- Data extracts
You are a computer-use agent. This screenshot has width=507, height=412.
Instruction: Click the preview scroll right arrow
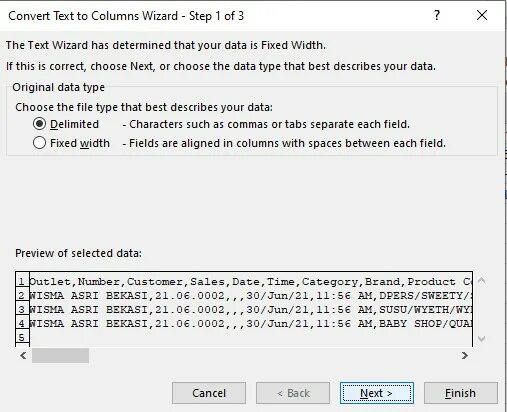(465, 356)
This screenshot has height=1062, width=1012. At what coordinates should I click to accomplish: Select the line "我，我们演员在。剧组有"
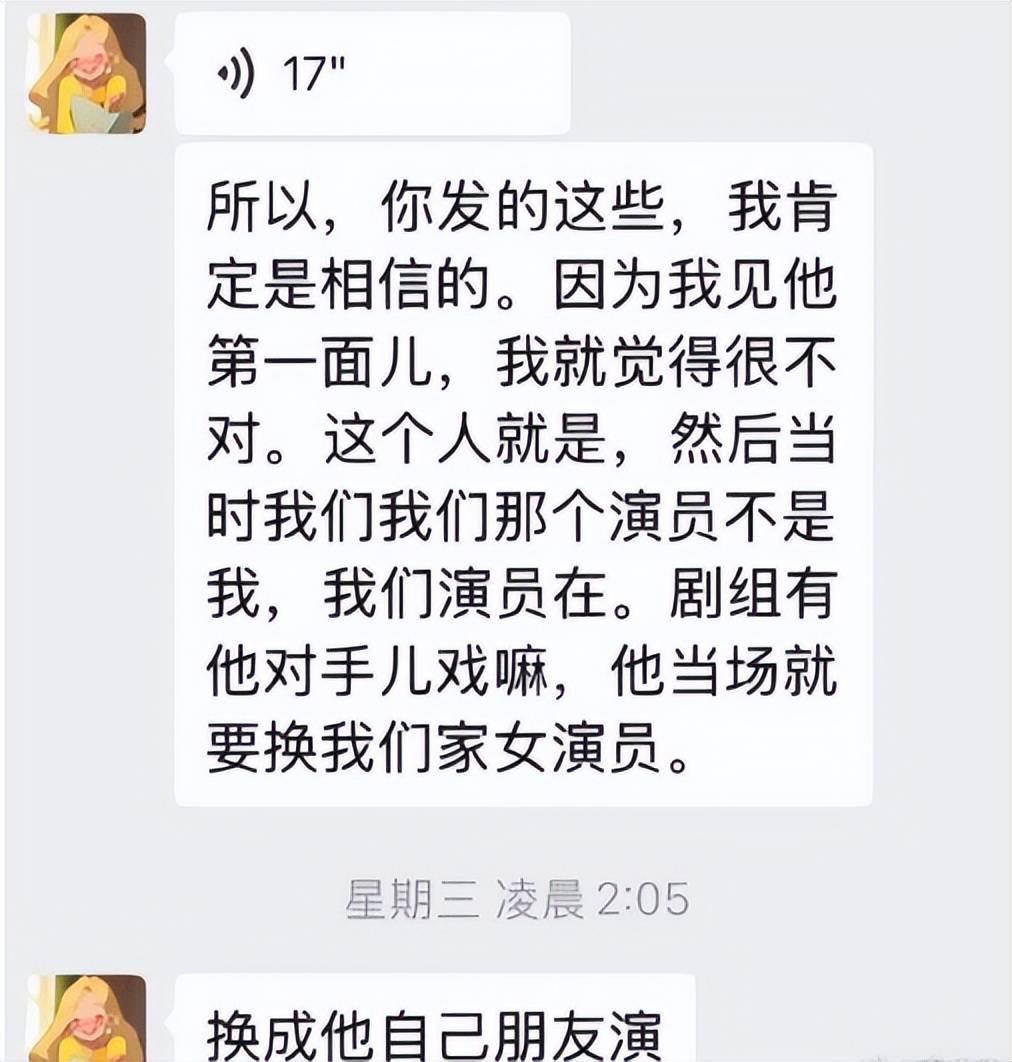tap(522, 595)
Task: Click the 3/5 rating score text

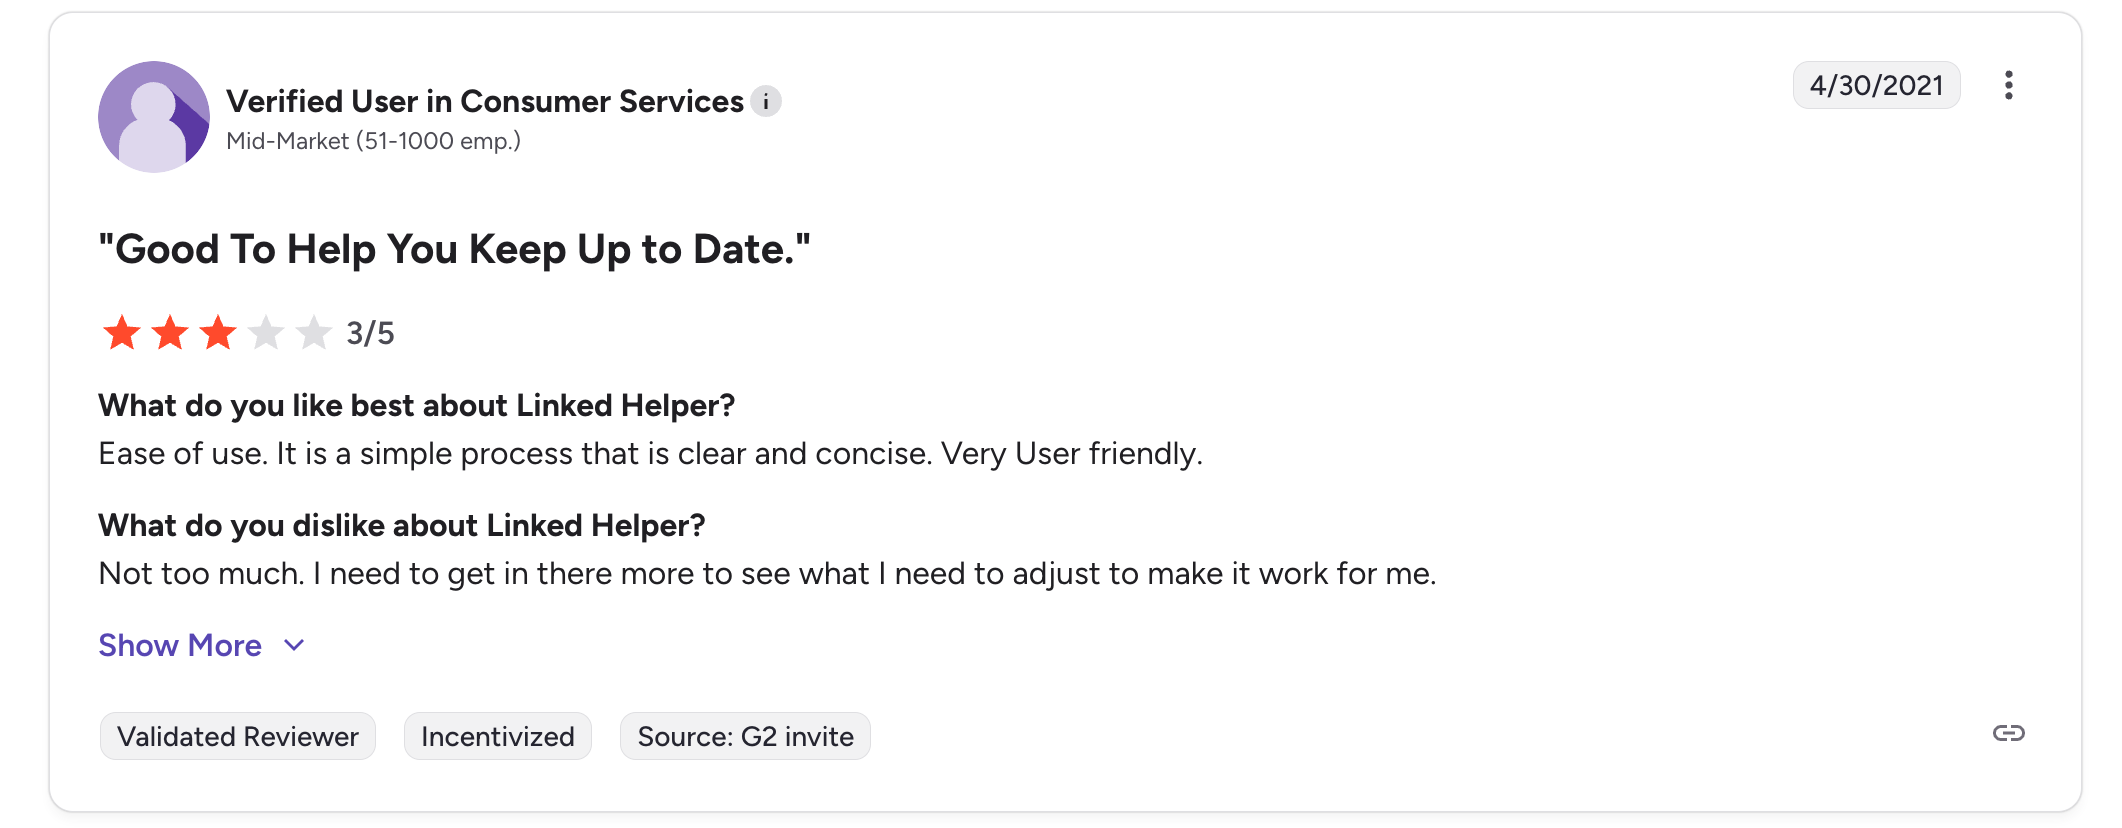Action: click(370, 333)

- Exercise objective
Word-for-word output of every record is needed, with images omitted.

- Response for this exercise
You are a computer-use agent. This screenshot has width=507, height=412.
Instruction: Click the preview scroll right arrow
(465, 356)
This screenshot has height=1062, width=1012. At what coordinates should I click to accomplish: Select the line "我，我们演员在。剧组有"
tap(522, 595)
Task: Click the 3/5 rating score text

Action: click(370, 333)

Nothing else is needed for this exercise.